(Record excerpts Opens)

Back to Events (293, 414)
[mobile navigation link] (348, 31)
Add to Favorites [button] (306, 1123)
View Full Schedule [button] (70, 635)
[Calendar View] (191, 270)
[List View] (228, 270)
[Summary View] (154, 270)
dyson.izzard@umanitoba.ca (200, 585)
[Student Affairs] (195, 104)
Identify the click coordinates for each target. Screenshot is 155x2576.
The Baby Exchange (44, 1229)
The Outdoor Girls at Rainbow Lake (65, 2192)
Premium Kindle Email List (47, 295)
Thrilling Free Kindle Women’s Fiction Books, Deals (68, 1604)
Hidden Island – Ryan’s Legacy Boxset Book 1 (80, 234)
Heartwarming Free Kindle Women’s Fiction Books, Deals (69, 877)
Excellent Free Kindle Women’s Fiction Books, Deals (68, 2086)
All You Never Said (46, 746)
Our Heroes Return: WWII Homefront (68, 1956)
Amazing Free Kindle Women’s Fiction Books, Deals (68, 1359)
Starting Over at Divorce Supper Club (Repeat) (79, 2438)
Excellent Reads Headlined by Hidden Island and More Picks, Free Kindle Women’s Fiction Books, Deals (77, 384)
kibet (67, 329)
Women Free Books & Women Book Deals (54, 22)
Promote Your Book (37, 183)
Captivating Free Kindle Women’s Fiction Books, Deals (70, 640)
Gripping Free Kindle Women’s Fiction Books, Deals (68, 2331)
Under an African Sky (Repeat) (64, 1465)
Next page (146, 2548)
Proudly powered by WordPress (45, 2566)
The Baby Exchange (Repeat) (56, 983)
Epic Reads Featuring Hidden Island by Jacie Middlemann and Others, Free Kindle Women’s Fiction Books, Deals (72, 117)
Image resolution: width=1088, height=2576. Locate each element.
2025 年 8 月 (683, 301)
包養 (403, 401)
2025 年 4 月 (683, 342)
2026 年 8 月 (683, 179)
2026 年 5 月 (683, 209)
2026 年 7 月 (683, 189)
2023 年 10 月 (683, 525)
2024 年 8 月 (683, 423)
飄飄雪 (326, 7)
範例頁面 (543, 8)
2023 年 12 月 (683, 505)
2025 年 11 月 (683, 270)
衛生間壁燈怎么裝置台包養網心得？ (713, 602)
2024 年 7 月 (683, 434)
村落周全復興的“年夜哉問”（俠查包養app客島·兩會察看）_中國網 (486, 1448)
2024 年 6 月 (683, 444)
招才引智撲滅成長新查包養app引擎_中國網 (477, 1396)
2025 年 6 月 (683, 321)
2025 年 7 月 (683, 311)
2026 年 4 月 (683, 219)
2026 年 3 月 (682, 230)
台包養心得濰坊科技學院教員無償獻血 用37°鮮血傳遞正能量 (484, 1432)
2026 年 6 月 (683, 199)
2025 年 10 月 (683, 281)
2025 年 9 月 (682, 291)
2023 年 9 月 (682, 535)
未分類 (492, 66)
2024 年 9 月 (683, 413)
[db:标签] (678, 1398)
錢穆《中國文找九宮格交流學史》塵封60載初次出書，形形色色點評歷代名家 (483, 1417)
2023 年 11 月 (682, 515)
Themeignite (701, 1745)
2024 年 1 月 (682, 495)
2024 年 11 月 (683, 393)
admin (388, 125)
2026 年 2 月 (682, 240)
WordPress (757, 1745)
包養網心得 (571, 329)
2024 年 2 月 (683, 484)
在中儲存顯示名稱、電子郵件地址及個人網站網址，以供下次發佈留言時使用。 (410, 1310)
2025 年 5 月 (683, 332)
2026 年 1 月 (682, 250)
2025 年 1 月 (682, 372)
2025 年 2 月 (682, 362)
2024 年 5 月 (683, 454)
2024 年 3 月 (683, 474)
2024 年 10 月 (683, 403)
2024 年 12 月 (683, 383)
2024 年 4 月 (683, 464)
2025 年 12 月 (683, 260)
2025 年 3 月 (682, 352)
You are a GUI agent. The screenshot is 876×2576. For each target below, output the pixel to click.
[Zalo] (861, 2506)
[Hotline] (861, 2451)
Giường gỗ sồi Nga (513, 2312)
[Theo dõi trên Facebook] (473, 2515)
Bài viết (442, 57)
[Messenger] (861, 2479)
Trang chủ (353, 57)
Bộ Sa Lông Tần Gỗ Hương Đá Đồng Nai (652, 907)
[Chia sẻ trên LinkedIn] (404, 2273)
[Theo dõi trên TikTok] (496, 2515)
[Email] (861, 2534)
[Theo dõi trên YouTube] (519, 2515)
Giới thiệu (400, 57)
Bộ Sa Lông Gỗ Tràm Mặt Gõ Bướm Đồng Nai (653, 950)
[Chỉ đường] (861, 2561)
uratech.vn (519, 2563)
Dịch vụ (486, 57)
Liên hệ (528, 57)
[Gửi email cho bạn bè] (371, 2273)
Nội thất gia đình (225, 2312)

(Record excerpts Closes)

The exercise is to copy out every line above that has the word "Hidden" in it.

Hidden Island – Ryan’s Legacy Boxset Book 1 (80, 234)
Excellent Reads Headlined by Hidden Island and More Picks, Free Kindle Women’s Fiction Books, Deals (77, 384)
Epic Reads Featuring Hidden Island by Jacie Middlemann and Others, Free Kindle Women’s Fiction Books, Deals (72, 117)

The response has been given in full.